Tunisie (2/2): « Redeyef, le combat de la dignité » La cavale de Fahem Boukaddous ne ressemble pourtant pas à toutes les autres. Le journaliste est gravement asthmatique. Des certificats médicaux incontestables en font foi. Chaque crise peut lui être fatale. En novembre 2009, à l’occasion du 22e anniversaire de son accession au pouvoir, le président Ben Ali décide, par une mesure de grâce conditionnelle, de faire libérer 68 rebelles de Gafsa condamnés à des peines allant jusqu’à dix ans de prison. Boukaddous pense alors qu’il peut refaire surface. Condamné par contumace, il doit être rejugé. Ce qu’il n’a pas compris, c’est que lui n’aura pas droit à la clémence du souverain. A l’hôpital de Sousse, où il est soigné, il apprend que sa peine de quatre ans de prison est confirmée. A plusieurs reprises, la police tente de l’arrêter, mais les médecins résistent à la pression. C’est donc le 15 juillet, alors qu’à peine sorti de l’hôpital il y est revenu en compagnie de sa femme pour récupérer son dossier médical, que des policiers en civil l’interceptent. Il faudra plusieurs heures à Afef et à ses avocats pour retrouver sa trace, à plusieurs centaines de kilomètres de là. Désormais, Fahem Boukaddous est incarcéré à Gafsa.

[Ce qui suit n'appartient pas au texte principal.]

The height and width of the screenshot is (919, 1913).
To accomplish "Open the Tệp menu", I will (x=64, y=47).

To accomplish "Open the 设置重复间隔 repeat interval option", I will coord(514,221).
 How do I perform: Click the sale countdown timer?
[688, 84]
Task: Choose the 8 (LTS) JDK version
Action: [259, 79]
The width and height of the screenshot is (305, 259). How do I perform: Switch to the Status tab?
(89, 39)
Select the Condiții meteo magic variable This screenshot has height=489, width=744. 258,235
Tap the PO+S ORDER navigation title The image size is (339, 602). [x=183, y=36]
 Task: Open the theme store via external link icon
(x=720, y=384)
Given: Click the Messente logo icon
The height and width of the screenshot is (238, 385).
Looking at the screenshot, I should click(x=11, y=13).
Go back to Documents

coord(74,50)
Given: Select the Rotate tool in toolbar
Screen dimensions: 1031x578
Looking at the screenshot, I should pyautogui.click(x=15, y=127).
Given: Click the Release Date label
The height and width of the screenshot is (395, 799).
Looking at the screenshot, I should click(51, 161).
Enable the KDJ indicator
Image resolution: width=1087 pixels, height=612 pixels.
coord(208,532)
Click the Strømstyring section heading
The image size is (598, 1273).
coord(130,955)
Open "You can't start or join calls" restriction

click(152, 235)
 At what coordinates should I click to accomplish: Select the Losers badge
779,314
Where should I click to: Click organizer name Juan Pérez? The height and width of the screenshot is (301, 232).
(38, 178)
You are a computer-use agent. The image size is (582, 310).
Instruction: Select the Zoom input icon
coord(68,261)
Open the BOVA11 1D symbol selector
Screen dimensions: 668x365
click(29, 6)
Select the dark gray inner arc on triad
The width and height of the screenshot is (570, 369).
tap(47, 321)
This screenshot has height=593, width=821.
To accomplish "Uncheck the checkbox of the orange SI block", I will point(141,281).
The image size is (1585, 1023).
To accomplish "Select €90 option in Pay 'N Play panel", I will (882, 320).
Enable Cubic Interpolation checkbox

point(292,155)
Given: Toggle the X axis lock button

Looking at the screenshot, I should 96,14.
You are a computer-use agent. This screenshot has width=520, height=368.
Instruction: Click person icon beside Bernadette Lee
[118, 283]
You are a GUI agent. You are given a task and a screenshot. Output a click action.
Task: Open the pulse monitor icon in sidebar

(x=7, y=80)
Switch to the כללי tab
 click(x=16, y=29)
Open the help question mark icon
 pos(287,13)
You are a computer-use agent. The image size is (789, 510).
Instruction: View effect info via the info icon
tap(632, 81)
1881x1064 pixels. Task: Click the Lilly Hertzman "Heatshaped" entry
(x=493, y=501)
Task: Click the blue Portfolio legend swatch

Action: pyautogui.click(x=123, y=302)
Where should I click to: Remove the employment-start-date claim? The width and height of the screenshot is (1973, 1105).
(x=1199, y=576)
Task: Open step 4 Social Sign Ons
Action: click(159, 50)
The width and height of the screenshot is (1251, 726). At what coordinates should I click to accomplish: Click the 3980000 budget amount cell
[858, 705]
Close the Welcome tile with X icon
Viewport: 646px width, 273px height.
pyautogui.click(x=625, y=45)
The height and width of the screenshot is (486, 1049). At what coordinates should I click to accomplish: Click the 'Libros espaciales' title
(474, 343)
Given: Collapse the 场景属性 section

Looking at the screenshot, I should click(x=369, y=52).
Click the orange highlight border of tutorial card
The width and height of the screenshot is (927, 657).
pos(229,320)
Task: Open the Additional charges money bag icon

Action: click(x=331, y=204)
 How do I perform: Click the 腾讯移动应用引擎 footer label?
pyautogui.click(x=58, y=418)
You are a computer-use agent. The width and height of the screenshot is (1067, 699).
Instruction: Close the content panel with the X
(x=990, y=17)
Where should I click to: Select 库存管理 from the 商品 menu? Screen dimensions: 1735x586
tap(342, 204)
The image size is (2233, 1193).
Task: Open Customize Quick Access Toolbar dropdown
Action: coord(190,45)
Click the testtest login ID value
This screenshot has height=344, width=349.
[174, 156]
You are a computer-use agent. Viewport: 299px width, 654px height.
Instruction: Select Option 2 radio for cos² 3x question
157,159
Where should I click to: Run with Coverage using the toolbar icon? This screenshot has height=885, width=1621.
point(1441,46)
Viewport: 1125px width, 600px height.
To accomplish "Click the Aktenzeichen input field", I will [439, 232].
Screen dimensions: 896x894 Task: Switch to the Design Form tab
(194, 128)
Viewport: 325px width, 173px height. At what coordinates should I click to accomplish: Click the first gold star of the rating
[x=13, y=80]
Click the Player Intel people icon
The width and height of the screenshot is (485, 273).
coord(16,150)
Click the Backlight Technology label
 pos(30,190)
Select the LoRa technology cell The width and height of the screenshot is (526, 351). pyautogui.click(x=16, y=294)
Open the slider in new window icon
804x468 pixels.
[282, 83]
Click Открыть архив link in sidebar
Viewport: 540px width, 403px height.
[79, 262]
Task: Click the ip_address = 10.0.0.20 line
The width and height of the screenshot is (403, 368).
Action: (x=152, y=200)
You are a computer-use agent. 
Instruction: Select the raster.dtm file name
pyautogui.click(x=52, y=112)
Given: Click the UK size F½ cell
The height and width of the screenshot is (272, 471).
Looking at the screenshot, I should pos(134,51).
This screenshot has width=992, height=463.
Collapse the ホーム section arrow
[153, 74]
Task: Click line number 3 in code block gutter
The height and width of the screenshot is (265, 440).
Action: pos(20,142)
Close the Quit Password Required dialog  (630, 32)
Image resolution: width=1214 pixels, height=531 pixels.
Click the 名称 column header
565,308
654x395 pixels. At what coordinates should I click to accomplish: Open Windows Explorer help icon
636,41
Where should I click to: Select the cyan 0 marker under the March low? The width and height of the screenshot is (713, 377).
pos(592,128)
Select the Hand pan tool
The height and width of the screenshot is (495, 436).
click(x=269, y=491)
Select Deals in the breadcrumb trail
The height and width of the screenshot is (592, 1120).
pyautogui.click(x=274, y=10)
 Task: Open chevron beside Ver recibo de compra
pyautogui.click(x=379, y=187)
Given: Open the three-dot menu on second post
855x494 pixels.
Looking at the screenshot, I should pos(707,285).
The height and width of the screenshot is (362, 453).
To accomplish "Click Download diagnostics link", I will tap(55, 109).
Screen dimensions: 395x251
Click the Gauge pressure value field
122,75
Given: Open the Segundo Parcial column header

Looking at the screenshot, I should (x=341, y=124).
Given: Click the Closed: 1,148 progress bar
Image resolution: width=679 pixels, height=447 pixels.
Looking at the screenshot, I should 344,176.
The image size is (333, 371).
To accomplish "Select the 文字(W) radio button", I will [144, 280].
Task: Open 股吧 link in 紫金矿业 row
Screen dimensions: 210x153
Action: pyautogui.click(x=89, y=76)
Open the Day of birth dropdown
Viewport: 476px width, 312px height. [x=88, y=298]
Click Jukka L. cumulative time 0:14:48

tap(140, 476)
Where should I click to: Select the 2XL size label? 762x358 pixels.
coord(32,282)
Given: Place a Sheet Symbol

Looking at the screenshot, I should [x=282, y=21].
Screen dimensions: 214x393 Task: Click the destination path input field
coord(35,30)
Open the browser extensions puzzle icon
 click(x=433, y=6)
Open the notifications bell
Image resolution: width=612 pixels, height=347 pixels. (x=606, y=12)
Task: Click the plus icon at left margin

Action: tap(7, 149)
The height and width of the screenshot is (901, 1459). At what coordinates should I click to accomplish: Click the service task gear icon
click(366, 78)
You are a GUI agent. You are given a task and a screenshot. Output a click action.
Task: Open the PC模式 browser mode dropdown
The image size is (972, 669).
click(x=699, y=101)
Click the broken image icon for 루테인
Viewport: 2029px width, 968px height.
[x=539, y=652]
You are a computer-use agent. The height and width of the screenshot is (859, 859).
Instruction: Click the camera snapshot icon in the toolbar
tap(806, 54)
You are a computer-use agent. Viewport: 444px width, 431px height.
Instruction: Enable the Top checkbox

Prévue pour 300 à 350 détenus, la prison en contient plus du double. Boukaddous partage une cellule de 6 mètres sur 6 avec une dizaine de prisonniers. Les livres, les journaux, le courrier lui sont interdits. Comme ils le savent gravement malade, « par respect pour lui », dit Me Ridha Radaoui du barreau de Gafsa, ses codétenus se hissent jusqu’à la seule petite fenêtre, tout en haut d’un mur, pour lui éviter de respirer la fumée de leurs cigarettes. Le 23 juillet, ce sont eux qui ont donné l’alerte quand le journaliste s’est mis à suffoquer. Afef raconte qu' »ils ont cogné dans la porte et appelé au secours. Au bout de quarante minutes, le médecin est arrivé et a averti l’administration de la gravité de la situation en cas de non intervention, un retard pouvant provoquer son décès ». Cette fois-là, son mari s’en est tiré. Pour combien de temps, s’interroge Afef. Désormais, à chaque fois qu’elle se rend à la prison, un gardien insiste pour qu’elle « dise au monde que Fahem est bien traité ». Le médecin pénitentiaire est aux petits soins avec elle. « Pour tenter de me convaincre, dit-elle, que sa situation est bonne. »
Quand on lui demande comment elle voit sa vie, la jeune femme sourit. « Je la vois dure. Mais on s’aime. Et je suis fière de lui ». Fahem et Afef n’ont pas d’enfant. Ils en rêvent. Fahem Boukaddous est libérable en 2015. Afef aura 44 ans.